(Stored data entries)
--- START ---

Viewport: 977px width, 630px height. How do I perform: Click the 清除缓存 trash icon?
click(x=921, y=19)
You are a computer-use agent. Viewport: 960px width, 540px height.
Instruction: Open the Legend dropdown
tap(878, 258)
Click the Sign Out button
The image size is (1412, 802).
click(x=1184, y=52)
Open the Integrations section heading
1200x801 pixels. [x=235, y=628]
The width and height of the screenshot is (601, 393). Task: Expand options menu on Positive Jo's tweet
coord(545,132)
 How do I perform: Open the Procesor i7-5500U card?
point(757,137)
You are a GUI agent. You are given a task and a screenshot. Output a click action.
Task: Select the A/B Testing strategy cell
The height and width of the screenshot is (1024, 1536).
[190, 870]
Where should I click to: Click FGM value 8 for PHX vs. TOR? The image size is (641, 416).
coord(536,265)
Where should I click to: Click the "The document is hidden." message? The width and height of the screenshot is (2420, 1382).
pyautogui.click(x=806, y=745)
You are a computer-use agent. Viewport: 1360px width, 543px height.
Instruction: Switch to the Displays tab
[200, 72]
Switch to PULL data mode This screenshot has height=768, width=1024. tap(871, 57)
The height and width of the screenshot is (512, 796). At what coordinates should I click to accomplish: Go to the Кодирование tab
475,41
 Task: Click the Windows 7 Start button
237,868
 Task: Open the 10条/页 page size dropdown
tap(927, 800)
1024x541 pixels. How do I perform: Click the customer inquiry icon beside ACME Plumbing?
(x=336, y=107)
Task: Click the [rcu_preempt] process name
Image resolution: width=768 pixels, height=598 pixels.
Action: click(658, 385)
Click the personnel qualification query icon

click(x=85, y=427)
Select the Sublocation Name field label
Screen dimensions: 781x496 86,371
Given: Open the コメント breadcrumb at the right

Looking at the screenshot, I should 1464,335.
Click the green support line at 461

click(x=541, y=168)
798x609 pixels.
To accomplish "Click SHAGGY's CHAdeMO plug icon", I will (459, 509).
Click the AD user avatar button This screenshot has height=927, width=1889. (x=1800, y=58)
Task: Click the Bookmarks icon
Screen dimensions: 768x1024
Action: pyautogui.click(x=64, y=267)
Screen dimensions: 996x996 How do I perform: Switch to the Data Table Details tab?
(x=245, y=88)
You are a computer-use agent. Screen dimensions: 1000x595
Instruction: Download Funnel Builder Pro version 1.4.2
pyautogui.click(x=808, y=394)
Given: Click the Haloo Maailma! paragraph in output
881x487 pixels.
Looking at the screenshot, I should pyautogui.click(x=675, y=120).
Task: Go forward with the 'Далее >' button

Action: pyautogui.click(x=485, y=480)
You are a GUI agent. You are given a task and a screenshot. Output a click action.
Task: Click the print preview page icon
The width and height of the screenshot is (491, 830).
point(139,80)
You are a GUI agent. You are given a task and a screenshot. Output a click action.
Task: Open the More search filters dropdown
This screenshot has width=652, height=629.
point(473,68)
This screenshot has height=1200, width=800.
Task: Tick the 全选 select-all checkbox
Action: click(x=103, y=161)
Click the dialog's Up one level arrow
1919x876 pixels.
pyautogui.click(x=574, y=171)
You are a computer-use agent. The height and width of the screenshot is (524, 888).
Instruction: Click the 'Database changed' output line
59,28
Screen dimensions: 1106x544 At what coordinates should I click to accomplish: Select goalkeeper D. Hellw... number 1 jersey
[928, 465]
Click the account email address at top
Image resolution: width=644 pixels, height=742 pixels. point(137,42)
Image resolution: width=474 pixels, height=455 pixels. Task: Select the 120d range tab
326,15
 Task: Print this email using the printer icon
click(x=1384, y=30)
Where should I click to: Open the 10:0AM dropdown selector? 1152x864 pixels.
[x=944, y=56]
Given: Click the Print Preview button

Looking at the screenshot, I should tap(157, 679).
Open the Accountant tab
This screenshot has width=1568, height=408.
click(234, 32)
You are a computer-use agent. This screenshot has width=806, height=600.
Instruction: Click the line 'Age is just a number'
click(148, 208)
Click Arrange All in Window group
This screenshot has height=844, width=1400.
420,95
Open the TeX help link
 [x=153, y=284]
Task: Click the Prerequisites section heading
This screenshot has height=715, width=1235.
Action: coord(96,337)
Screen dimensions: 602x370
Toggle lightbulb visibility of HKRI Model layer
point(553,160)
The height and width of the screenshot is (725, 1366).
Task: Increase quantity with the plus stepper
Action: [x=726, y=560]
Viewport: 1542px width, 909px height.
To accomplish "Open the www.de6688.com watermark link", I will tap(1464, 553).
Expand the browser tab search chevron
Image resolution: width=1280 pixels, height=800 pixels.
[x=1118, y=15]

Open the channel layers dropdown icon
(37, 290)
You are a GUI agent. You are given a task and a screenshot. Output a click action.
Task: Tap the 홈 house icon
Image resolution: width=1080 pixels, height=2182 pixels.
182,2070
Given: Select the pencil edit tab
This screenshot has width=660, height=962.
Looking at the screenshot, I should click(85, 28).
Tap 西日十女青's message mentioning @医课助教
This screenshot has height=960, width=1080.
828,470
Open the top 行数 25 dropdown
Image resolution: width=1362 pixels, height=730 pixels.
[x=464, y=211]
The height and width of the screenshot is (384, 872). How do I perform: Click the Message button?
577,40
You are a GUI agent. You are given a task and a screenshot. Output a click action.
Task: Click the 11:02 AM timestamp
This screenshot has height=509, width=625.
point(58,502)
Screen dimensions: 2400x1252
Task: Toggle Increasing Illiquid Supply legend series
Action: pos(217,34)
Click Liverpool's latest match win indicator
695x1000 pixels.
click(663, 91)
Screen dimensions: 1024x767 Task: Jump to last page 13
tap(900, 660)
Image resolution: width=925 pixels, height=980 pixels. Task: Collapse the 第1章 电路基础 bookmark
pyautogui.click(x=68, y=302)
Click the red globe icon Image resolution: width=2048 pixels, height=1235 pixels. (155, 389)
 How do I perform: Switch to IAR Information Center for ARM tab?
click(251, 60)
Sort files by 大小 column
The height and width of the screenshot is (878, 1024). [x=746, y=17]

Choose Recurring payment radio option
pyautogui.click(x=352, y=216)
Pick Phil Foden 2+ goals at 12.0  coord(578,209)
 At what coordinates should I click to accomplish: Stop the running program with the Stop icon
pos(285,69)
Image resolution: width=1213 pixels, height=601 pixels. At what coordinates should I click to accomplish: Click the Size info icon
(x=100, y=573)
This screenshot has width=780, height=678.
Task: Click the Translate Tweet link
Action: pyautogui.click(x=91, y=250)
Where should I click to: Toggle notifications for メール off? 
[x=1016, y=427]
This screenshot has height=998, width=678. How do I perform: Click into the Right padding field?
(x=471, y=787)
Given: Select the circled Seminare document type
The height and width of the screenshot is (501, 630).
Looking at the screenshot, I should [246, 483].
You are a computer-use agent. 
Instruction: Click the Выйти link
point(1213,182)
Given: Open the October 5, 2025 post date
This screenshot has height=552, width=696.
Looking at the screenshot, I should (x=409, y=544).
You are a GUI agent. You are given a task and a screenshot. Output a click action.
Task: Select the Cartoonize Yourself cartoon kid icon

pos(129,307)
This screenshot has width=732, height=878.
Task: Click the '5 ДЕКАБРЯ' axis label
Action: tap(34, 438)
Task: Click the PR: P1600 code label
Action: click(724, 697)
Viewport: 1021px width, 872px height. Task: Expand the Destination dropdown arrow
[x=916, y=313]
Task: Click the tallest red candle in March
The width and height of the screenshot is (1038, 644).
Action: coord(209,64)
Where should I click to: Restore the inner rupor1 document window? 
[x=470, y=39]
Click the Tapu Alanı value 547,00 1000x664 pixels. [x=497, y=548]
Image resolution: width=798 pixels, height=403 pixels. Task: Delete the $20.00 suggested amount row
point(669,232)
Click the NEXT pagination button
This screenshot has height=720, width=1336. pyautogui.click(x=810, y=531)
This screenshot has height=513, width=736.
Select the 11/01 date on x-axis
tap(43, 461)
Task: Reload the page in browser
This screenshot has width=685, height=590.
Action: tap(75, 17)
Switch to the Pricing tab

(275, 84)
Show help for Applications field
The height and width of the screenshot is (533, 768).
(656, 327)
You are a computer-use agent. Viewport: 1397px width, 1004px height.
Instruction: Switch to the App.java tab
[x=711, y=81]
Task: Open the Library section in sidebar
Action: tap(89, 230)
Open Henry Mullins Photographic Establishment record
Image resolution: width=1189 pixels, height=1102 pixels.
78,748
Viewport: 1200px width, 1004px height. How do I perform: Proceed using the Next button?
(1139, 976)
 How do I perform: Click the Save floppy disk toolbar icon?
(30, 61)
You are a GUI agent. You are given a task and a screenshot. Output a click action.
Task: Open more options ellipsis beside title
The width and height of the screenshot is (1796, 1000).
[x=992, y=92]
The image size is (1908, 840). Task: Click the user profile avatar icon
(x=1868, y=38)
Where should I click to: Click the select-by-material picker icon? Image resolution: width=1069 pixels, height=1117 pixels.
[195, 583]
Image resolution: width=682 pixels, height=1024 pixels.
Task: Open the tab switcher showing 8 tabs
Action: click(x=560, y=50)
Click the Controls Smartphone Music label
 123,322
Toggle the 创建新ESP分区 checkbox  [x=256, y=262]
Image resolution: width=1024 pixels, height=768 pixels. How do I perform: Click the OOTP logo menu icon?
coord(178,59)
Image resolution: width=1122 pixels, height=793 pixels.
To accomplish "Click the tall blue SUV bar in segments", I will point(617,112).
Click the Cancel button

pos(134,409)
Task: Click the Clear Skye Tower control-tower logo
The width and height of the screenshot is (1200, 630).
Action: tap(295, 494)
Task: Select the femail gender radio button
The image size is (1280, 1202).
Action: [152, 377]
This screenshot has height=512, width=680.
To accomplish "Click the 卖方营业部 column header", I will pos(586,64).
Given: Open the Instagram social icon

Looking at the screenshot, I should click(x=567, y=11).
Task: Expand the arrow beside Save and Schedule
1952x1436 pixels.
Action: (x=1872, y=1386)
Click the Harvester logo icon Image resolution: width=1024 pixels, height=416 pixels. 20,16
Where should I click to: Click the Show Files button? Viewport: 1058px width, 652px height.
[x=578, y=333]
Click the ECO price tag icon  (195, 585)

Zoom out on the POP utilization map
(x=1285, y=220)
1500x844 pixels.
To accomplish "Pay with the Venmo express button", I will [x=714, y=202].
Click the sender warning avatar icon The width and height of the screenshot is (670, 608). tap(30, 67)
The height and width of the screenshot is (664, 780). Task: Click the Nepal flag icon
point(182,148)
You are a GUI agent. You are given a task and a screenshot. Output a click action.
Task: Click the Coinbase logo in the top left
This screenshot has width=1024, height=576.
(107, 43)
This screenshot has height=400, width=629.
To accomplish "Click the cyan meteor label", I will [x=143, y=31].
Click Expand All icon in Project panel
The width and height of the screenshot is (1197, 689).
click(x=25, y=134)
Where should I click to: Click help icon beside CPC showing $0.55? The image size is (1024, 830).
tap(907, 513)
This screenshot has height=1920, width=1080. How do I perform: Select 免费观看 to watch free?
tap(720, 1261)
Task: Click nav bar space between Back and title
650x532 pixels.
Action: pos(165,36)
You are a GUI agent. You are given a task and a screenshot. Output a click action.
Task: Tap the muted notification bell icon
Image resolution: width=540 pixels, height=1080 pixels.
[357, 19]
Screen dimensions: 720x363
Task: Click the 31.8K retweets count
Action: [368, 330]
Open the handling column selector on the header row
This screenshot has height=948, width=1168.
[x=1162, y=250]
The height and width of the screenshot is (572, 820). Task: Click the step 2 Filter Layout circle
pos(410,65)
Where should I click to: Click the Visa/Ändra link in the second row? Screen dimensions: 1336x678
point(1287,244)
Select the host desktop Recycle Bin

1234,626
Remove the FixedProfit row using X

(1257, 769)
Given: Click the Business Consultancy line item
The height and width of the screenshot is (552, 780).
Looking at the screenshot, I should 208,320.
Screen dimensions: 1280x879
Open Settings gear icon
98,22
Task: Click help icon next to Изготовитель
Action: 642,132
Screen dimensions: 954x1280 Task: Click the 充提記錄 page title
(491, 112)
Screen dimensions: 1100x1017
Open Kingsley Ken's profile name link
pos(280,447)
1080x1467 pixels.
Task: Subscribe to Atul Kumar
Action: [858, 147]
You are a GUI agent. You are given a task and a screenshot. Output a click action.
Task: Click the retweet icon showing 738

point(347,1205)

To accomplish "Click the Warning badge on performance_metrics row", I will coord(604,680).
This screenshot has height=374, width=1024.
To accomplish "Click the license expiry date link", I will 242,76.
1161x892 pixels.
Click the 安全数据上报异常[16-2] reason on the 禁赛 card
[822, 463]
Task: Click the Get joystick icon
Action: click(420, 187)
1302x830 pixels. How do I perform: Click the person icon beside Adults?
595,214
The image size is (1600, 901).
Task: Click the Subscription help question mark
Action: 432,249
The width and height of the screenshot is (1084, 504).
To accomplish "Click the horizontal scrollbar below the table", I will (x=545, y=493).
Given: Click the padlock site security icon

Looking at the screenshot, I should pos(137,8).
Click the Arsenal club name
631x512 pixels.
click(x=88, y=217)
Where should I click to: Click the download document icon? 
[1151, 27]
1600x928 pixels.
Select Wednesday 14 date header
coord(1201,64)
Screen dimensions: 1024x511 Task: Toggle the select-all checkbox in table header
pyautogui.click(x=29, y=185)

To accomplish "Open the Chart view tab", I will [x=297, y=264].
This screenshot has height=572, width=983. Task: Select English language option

--- END ---

Search the entries for the word "computer", then list each line that holds it.

*Output*:
You are a computer-use agent. Viewport: 960px width, 540px height.
You are a computer-use agent. Viewport: 1360px width, 543px height.
You are a computer-use agent. Screen dimensions: 1000x595
You are a computer-use agent. The height and width of the screenshot is (524, 888).
You are a computer-use agent. This screenshot has width=806, height=600.
You are a computer-use agent. 
You are a computer-use agent. Viewport: 1397px width, 1004px height.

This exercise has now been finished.